**Problem**
For this exercise, please find the lines in the entries that include the word "Given" and copy them.
** Dataset follows **
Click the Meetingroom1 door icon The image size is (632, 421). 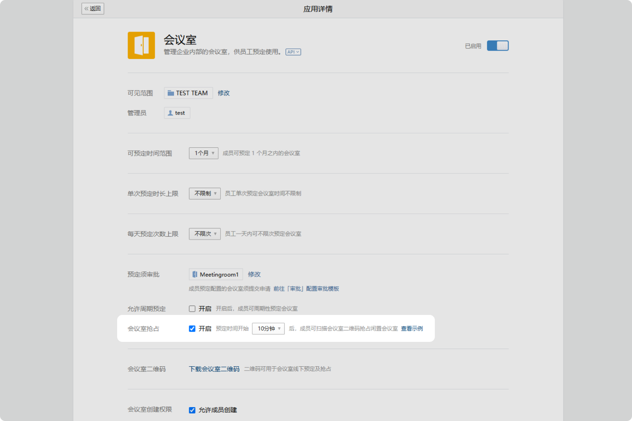195,274
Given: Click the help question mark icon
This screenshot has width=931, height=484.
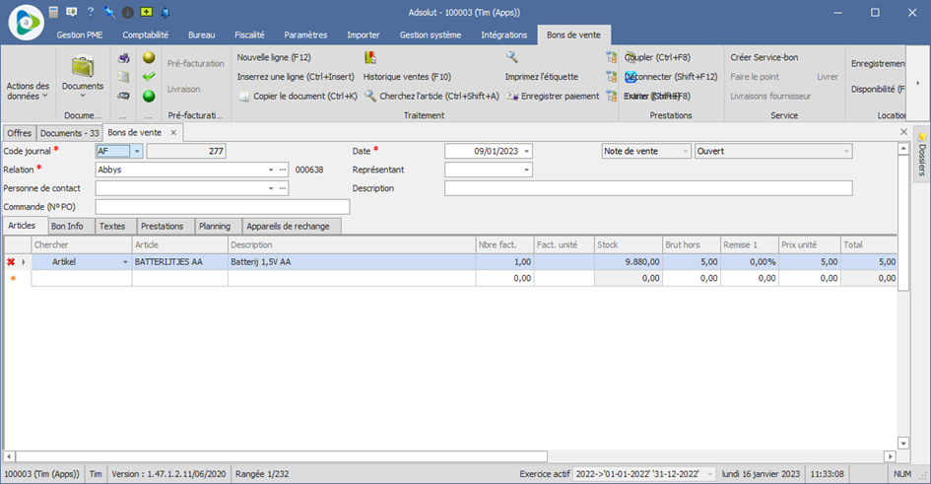Looking at the screenshot, I should pyautogui.click(x=91, y=12).
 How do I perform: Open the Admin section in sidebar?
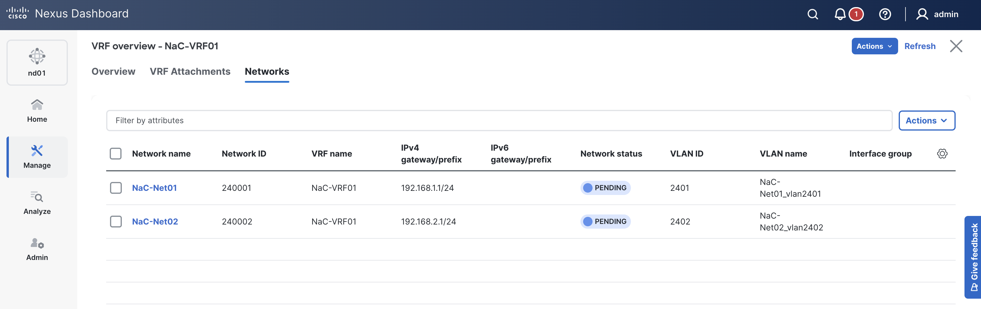(x=37, y=249)
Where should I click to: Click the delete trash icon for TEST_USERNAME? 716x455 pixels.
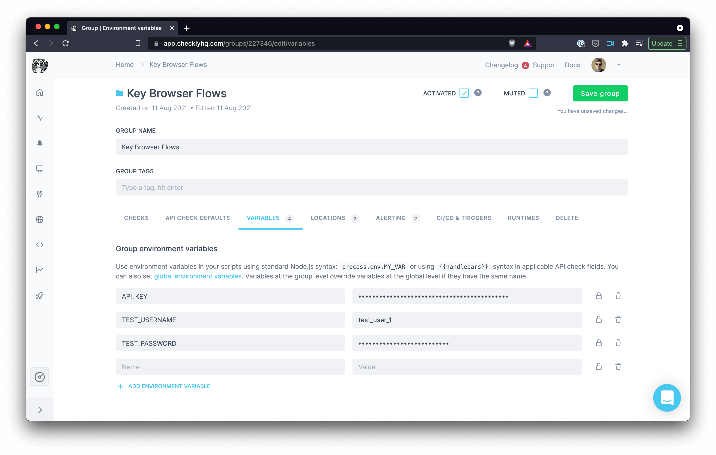coord(618,319)
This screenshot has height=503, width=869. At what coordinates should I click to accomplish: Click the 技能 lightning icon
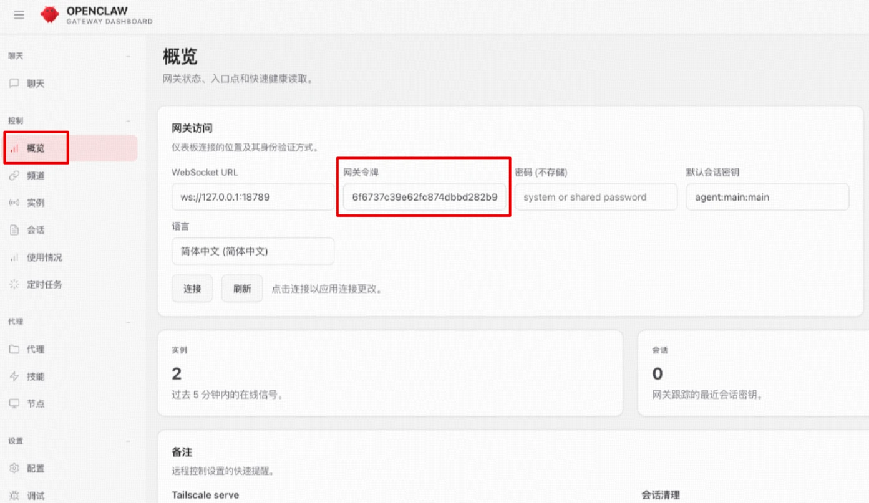[14, 376]
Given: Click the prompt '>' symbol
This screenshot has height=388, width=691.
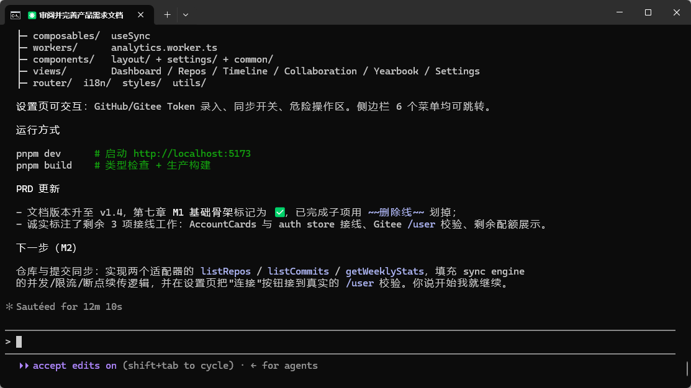Looking at the screenshot, I should tap(8, 342).
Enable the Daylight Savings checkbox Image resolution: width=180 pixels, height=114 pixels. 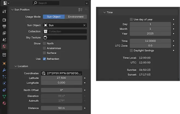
** End of Dataset **
**Your response**
Given: Click the help question mark icon
Given: Click the prompt '>' symbol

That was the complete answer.